• _YOUR INSTRUCTIONS_
Check each line of the records below and collect those holding "candle".

• _DATASET CONTENT_
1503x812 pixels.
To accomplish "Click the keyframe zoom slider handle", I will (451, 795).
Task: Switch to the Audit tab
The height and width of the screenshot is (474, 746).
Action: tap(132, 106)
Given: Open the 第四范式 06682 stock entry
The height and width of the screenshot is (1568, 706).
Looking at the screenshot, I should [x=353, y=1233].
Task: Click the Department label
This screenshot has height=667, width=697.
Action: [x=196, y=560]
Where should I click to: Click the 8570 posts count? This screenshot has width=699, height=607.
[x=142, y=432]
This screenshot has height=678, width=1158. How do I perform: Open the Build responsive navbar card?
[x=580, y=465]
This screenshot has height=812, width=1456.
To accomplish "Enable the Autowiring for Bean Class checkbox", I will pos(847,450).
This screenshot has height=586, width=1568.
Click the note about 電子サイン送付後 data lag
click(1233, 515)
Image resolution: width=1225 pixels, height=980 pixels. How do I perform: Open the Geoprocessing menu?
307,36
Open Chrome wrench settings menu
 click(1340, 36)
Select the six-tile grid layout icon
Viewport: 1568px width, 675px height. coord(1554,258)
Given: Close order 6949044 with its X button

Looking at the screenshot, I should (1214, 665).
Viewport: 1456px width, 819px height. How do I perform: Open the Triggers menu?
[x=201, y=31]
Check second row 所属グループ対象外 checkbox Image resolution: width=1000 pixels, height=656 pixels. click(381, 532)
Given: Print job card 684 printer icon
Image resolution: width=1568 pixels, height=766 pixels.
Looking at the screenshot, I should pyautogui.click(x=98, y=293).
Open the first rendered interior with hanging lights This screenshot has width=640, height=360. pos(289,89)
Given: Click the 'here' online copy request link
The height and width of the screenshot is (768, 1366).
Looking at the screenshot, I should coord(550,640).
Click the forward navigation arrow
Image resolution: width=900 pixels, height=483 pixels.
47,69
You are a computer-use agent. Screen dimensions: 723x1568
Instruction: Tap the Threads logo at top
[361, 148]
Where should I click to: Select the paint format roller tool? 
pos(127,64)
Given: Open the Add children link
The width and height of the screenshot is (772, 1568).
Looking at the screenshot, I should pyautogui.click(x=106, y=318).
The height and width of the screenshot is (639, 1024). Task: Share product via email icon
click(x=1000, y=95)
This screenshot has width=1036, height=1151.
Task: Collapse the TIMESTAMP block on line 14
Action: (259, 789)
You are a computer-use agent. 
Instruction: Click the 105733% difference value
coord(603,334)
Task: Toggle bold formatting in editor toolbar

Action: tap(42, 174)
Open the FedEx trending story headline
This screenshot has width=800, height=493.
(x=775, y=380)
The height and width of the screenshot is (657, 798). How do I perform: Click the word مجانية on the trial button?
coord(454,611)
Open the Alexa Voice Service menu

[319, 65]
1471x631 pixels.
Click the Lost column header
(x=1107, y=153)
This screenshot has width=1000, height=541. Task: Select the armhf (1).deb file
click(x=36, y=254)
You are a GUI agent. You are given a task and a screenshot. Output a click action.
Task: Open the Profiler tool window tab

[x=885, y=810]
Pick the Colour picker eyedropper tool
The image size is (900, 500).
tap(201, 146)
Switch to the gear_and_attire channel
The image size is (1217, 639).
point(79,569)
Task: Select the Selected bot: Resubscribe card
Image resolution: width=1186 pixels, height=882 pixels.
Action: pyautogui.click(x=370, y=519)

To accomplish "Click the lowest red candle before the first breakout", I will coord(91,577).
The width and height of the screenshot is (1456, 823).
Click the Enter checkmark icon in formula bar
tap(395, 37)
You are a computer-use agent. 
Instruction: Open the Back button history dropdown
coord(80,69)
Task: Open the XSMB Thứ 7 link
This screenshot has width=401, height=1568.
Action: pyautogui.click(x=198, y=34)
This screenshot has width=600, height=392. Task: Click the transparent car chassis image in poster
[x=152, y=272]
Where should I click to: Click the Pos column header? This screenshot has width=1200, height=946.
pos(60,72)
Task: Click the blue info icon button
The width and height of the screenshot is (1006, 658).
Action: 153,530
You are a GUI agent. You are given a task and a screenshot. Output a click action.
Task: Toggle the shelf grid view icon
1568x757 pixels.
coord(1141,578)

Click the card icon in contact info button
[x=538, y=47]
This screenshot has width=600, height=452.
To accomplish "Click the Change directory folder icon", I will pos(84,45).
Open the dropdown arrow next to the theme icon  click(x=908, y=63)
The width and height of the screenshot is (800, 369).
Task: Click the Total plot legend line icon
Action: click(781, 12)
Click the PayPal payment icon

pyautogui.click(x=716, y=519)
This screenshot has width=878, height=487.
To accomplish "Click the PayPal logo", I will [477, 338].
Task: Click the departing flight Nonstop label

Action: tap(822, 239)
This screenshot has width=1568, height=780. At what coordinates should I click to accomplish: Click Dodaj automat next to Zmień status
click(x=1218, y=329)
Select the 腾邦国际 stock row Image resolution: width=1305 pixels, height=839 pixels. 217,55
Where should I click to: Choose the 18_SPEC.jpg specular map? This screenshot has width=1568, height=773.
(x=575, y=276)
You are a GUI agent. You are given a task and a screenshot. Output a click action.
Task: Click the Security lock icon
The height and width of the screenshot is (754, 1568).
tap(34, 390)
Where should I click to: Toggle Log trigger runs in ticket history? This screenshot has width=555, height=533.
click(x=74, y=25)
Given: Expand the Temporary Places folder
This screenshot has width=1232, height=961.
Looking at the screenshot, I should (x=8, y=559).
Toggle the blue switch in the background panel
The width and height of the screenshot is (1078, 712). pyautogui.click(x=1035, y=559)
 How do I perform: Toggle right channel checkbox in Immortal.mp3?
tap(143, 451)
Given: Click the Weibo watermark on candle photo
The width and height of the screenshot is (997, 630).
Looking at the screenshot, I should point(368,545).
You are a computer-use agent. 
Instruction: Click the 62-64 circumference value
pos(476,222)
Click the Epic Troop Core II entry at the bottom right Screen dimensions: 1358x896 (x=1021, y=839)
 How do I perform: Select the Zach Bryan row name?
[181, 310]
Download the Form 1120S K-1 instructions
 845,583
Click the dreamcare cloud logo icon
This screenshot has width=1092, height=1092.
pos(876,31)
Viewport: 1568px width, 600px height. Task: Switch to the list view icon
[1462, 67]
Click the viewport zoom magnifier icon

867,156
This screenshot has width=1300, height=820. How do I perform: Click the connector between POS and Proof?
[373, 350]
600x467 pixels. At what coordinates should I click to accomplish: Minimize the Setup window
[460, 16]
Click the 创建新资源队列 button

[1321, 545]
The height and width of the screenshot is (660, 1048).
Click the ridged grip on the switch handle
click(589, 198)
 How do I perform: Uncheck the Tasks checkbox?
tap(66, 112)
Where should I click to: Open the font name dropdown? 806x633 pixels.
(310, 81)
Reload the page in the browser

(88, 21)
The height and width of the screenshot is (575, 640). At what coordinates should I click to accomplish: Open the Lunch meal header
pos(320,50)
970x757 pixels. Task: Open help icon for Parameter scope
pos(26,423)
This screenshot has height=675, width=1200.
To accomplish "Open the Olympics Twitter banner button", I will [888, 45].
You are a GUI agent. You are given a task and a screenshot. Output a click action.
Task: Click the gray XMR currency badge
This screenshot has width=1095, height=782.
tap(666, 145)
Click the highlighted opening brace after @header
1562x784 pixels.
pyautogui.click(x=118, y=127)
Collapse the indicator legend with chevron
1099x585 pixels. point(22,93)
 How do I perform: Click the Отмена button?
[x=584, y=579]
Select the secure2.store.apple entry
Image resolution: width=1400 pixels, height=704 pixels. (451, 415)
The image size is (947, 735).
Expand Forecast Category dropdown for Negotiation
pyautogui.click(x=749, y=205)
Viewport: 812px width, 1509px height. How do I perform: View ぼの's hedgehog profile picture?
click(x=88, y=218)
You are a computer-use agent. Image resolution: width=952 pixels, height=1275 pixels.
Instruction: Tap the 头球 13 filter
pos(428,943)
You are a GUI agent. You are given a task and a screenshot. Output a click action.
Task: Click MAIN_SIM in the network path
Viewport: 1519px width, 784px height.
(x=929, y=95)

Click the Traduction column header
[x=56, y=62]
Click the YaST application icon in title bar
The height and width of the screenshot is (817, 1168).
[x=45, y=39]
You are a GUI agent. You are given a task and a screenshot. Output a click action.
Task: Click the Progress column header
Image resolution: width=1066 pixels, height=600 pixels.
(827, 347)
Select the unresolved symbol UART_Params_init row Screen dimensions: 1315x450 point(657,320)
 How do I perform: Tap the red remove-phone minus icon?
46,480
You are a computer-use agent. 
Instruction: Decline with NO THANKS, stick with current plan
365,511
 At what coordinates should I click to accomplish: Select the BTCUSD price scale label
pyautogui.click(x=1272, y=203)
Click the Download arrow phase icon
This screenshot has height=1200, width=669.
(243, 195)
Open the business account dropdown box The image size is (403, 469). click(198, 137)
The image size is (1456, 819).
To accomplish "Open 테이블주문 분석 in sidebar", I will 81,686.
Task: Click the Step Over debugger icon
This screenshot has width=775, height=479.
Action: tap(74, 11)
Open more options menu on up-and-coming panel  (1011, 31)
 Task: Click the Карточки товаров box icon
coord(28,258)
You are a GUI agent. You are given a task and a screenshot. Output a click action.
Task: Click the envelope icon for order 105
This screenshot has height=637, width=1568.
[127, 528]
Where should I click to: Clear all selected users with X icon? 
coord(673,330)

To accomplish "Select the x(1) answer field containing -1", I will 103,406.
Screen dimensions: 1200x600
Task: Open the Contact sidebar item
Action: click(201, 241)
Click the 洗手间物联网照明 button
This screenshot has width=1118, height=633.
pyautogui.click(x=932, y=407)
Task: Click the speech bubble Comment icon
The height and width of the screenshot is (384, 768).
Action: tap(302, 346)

• _RESULT_
To accomplish "Click the lowest red candle before the first breakout", I will coord(91,577).
Given: Click the Weibo watermark on candle photo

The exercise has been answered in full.